• Justin Campbell

How to Fix Metabolic Damage



So, if you're reading this then you most likely read my last post about the problems that can arise from eating way under maintenance level for prolonged periods. If you haven't read it, I briefly covered how eating too few calories can and will lead to muscle loss, a drop in overall strength, stalled weight loss due to hormonal output, and how all of this can lead to binge eating. What I didn't include though, was how to fix this problem if it's something that plagues you.


Now, if you suffer from any of these, some of them can be fixed very quickly while other ones, like the ones having to do with hormonal output may take weeks, months, or even years to correct depending on severity. This is actually called metabolic damage and in rare cases, the thyroid can be damaged so much that medication may have to be taken for life.


Scary isn't it?


Actually, aside from severe metabolic damage, the only thing that really needs to be done is continuing your diet at maintenance level and including more carbohydrates.

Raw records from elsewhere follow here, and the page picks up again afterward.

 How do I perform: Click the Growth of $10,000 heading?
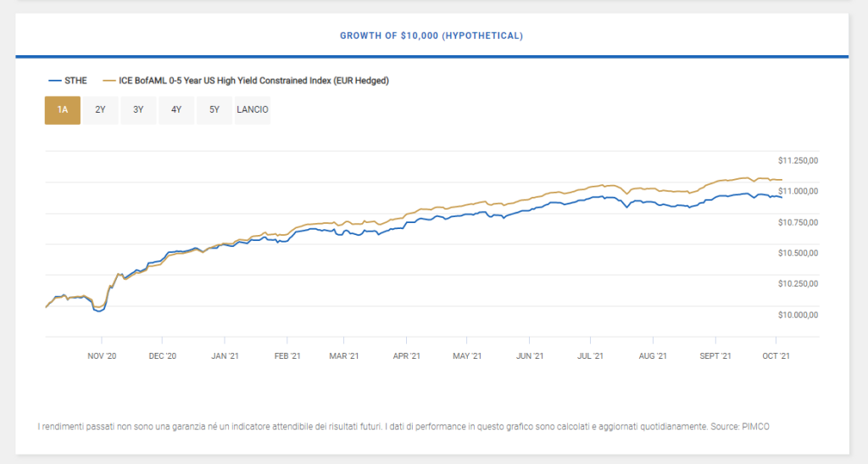[431, 36]
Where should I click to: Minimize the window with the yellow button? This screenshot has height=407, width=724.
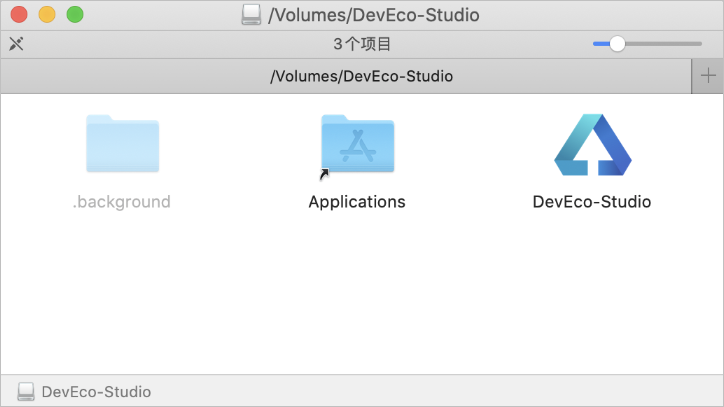(47, 15)
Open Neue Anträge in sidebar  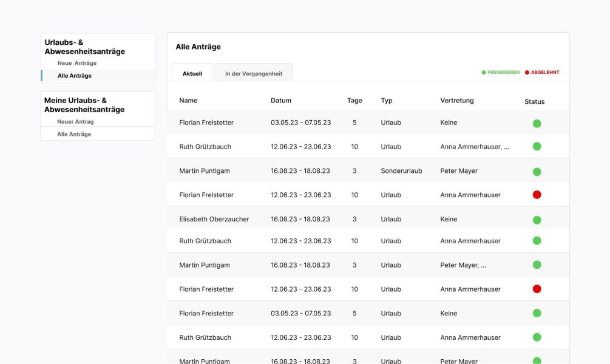tap(77, 63)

Seems simple enough, right?


It is!


The hardest part is figuring out how many calories you actually need on a day to day basis, tracking these calories, and not losing your mind while the scale numbers slowly start rising (this is a big one).


The reason the scale numbers will rise is because more carbs are needed in order to bring Leptin and T3 levels back up which simultaneously increases muscular energy or glycogen stores. Carbs will replenish the lost sugars in the muscle and every carb brings 2.7g of water into the muscle with it... This means that YOU WILL GAIN WEIGHT but it's good weight as long as calories are in check.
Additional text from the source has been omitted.